------ Texte étudié

Alma Mater est allé à la rencontre de M. Megarbane, professeur à l’Université Paris Diderot et spécialiste en médecine intensive et réanimation. Chef du service de la réanimation médicale et toxicologique de l’Hôpital Lariboisière à Paris, il exerce principalement quatre missions : la gestion d’un service médical, le suivi des patients victimes d’intoxication liée à la drogue, les enseignements de médecine auprès des étudiants, et des travaux de recherche ; enfin, il s’occupe de tout ce qui a trait à l’administration de son service.
Qu’est-ce qu’un « produit toxique » ?
« Toxique » désigne toute substance étrangère au corps humain qui va impacter plus ou moins gravement la santé. L’individu peut y être exposé par différentes voies : l’ingestion, l’injection, l’inhalation… Certaines substances sont présentes dans l’environnement, d’autres dans des produits stupéfiants, et beaucoup sont des médicaments. La population peut s’y exposer de manière accidentelle ou volontaire. En pratique, dans la majorité des situations en réanimation, nous avons affaire d’abord à des intoxications médicamenteuses volontaires, et ensuite des personnes qui consomment des drogues dites récréatives.

------------
------ Données fournies

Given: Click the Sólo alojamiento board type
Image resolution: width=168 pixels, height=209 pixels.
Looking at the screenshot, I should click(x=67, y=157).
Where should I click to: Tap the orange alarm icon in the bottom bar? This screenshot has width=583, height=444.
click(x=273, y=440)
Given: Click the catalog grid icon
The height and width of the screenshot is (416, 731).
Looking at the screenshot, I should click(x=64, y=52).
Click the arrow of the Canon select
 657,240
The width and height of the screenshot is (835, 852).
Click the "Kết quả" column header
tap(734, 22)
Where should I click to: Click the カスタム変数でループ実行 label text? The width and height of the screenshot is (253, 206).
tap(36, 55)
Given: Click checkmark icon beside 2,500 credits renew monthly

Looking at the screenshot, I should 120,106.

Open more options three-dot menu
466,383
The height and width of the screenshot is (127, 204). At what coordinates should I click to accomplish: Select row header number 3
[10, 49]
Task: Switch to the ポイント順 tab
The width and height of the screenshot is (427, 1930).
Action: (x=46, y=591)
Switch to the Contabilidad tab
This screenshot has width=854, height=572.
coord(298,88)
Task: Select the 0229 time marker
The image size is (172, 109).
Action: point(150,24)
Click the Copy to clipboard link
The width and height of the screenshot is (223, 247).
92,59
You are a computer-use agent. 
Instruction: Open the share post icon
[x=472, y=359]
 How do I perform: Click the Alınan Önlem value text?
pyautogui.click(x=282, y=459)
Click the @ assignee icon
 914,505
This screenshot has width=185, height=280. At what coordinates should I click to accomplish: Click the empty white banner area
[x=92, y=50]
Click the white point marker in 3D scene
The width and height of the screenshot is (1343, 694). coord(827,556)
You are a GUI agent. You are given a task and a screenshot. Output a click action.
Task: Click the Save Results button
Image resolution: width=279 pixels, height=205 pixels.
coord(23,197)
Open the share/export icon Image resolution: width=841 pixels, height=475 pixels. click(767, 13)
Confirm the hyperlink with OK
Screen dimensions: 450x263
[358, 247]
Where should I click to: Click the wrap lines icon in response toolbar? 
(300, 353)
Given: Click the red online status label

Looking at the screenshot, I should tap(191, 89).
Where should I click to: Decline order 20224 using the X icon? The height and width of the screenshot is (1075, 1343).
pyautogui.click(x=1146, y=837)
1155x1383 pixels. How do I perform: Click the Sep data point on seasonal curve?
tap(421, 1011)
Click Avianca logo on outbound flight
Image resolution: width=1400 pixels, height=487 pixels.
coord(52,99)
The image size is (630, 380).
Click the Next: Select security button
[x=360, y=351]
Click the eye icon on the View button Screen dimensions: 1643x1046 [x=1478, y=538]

------------

Exercice A: D'après l'entretien avec M. Megarbane, à quel type d'intoxication a-t-on affaire en premier dans la majorité des situations en réanimation ?
Exercice B: Reprenez l'entretien avec M. Megarbane sur les produits toxiques à la suite de sa dernière phrase.

Zone de réponse A: À des intoxications médicamenteuses volontaires.

Zone de réponse B:
Quelles sont les différentes catégories de drogues ?
Il y a trois grands types de drogues. La première catégorie comporte les drogues qui dépriment le système nerveux central (l’héroïne, les opioïdes). Les personnes qui consomment ce type de produits cherchent une désinhibition mais s’exposent à un risque de dépendance physique et de dépression respiratoire en cas d’overdose.
La deuxième catégorie comporte des produits stimulants du système nerveux central (cocaïne, amphétamines). Ici, la personne cherche à se surpasser. Le risque est de développer une dépendance psychique et d’être épuisé au moment de la consommation.
La troisième catégorie est composée de produits hallucinogènes, consommés par ceux qui cherchent à modifier leur relation avec le monde environnant. Mais en cas de consommation répétée, elle
peut s’exposer à des troubles de la personnalité.La classe la plus dangereuse est celle des drogues de dépression du système nerveux central, elle concerne la plupart des cas admis en réanimation Après l’intervention, on essaie de rediriger les patients vers un service de toxicologie pour trouver des solutions à leurs addictions.
Que sont les NPS, stimulants les plus utilisés aujourd’hui ?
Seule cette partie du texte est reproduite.